BEGIN Passage for review

CRT would be a silly fad if it weren’t for the fact that it successfully fosters animosity toward American society, particularly whites.  The influence of CRT is widespread.  For example, the Omaha, Nebraska public school system spent $130,000 in federal stimulus funds to purchase “white privilege” training manuals, which were given to every employee in the entire school system, even janitors.  The manuals claimed that advantages in American society “channel wealth and power to white people” and prescribed that educators should “take action for social justice.”

Some professors, if not the majority of them, in humanities and social science departments buy into CRT in one way or another, and they present the theory as sacred insight.  Disturbingly, CRT has a growing foothold in teacher education programs [4].

All of this matters for immigration because assimilation will be almost nonexistent if we’re teaching that life’s setbacks are actually racial slights.  The new civics lessons are that the Founders and the free market are to be condemned, not revered.  CRT has a tremendous influence within elite circles, and it manufactures shame for America’s sins – both real and imagined.

For instance, Justice Sonia Sotomayor reminded us all recently of America’s endless shame in her alarming dissent in the Michigan affirmative action case. She wrote that “[r]ace matters because of persistent racial inequality in society – inequality that cannot be ignored and that has produced stark socioeconomic disparities.” 

Every knee is supposed to bow at the invocation of “racial inequality.”

And we know what “society” means in these discussions: ours is “a largely white society,” and if the “largely white society” doesn’t magically produce equal outcomes among racial groups, then we know whose fault that is.

It is probably inevitable that a belief in generalized white guilt will eventually morph into a conceited belief in minority virtue.  In 2001 and several times after, Justice Sotomayor herself offered the ultimate expression of racial supremacy, which should have immediately disqualified her from serving on the Supreme Court:

I would hope that a wise Latina woman with the richness of her experiences would more often than not reach a better conclusion than a white male who hasn't lived that life.

We’re going to need an army of Marco Rubios to get past that degree of tribalism and anti-white resentment, which is deeply rooted in a part of American history that pro-amnesty Republicans seem oblivious to.

The pro-amnesty wing of the GOP is unaware of what minorities think of them, and why.  It’s good politics to have a “big tent,” and “better optics,” but “immigration reform” won’t win over Latino voters.  The problem is that conservative views of government and society fundamentally conflict with deeply rooted ideas and interests among Latino immigrants – ideas and interests that were vigorously expressed by Justice Sotomayor.

Those ideas and interests are driven by a constant influx of the “disadvantaged.”  This influx forms the basis of the Democratic majority among Latinos: the constantly replenished ranks of recently arrived immigrants.  The recently arrived are often the poorest, least educated, and most likely to support left-wing policy, and they enter a country where assimilation is decimated while multiculturalism is sacred dogma.

A Constant Influx of the “Disadvantaged”

END Passage for review
BEGIN Data shown

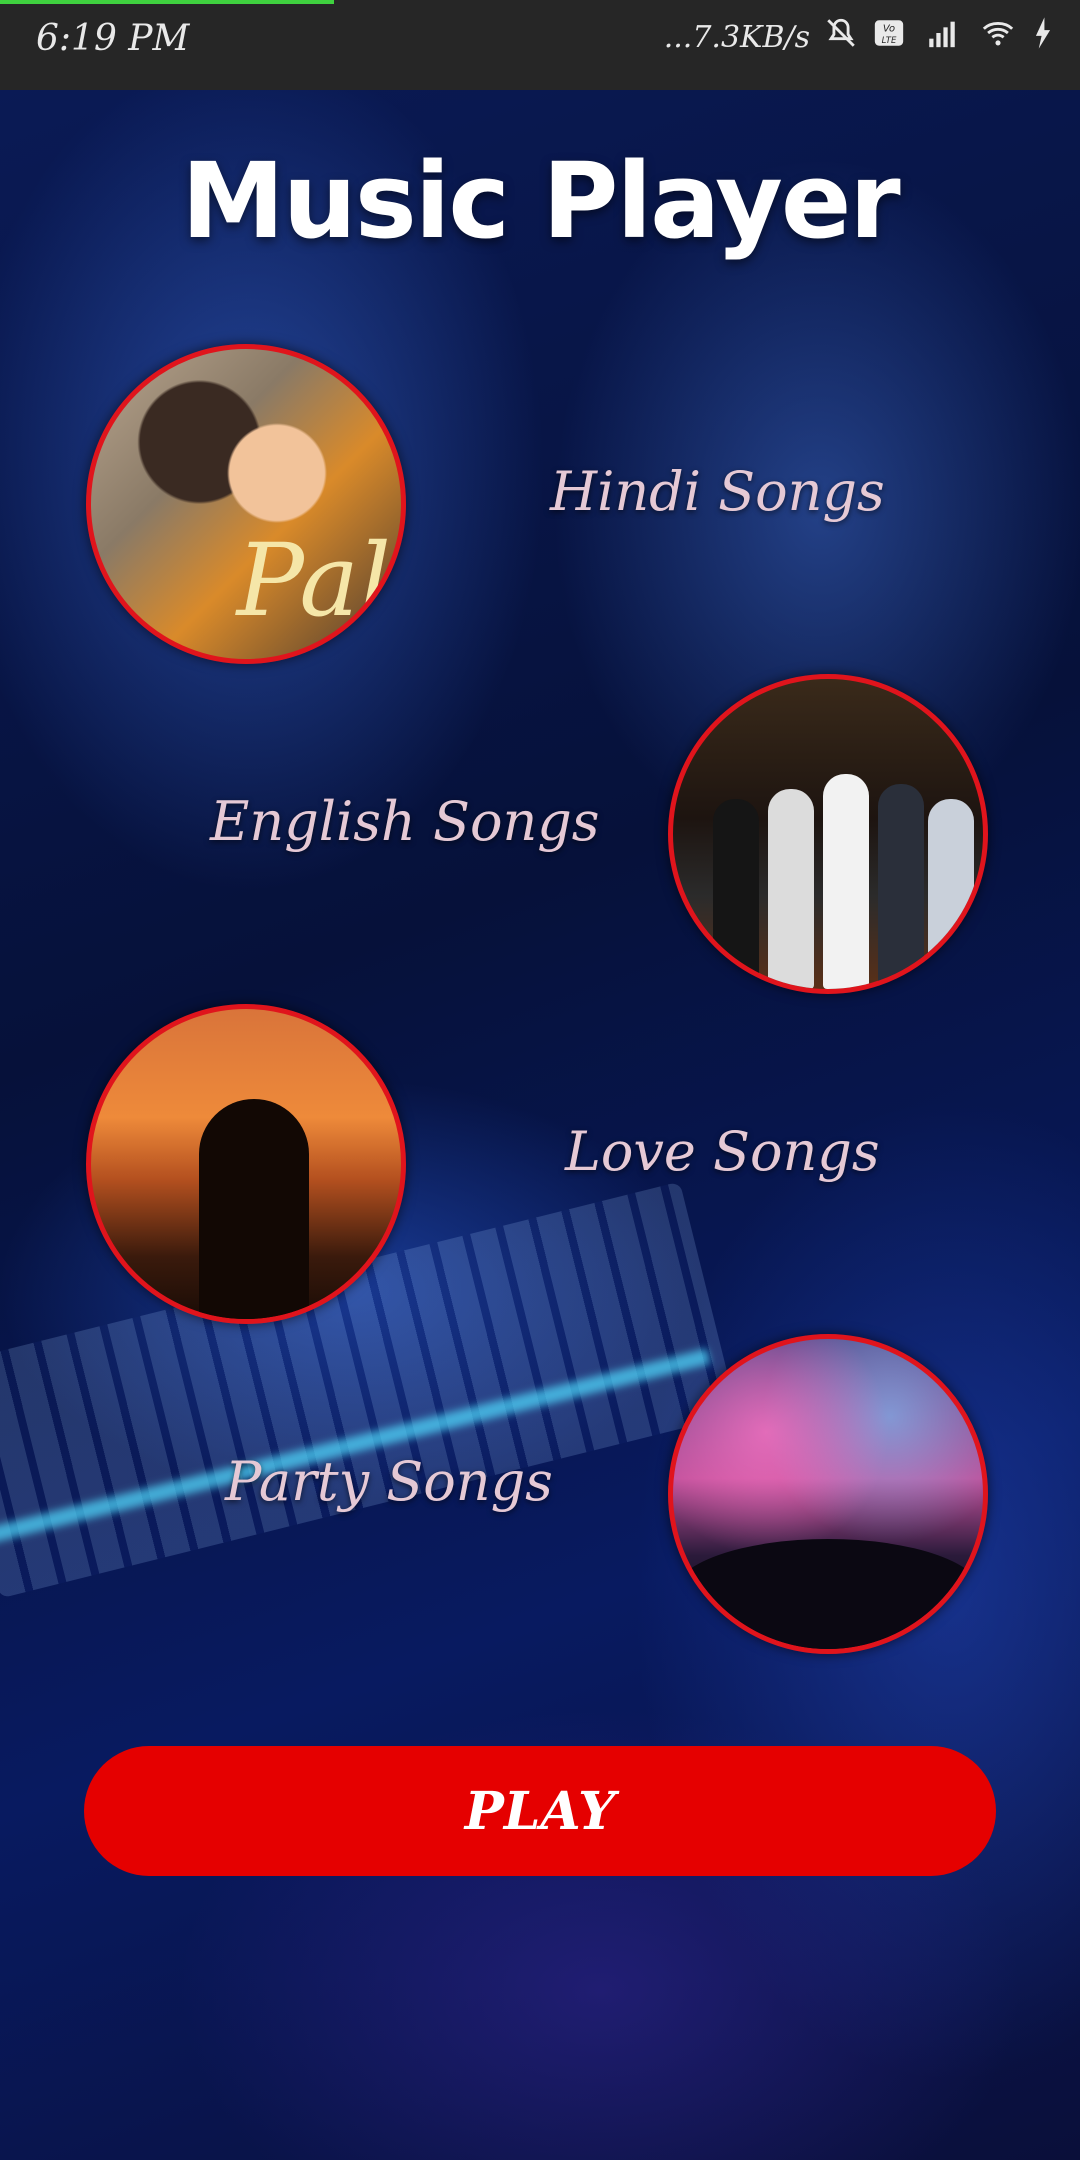 Image resolution: width=1080 pixels, height=2160 pixels. I want to click on network-speed: ...7.3KB/s, so click(736, 37).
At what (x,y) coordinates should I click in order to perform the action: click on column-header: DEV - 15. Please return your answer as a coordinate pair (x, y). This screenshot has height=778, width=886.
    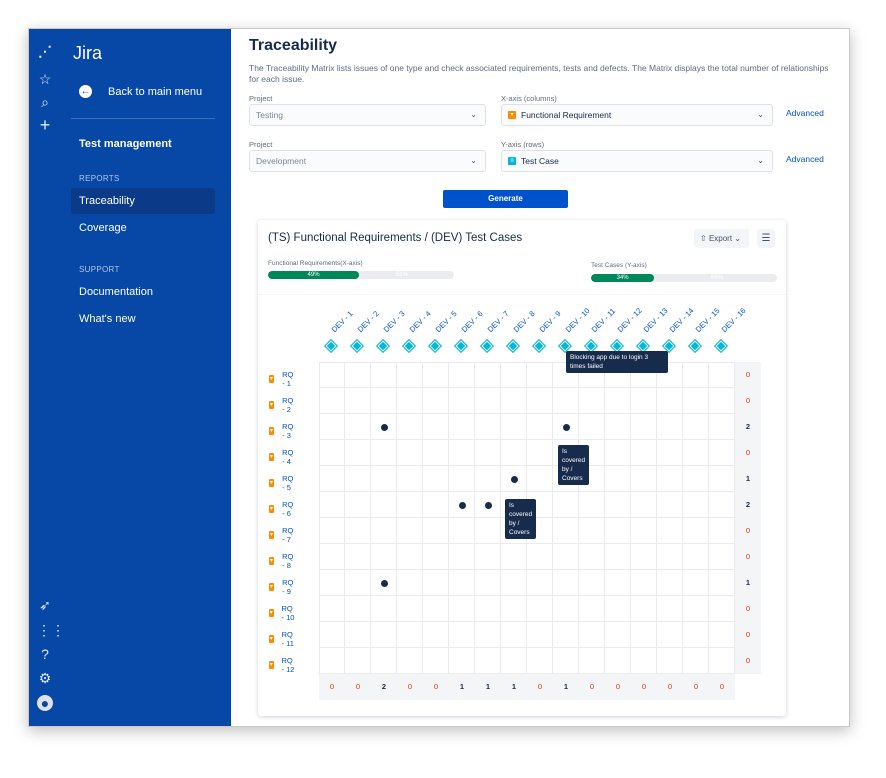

END Data shown

What is required:
Reproduce word for word the stretch of the passage on critical race theory and immigration from "Some professors, if" through "education programs [4].".

Answer to this problem:
Some professors, if not the majority of them, in humanities and social science departments buy into CRT in one way or another, and they present the theory as sacred insight.  Disturbingly, CRT has a growing foothold in teacher education programs [4].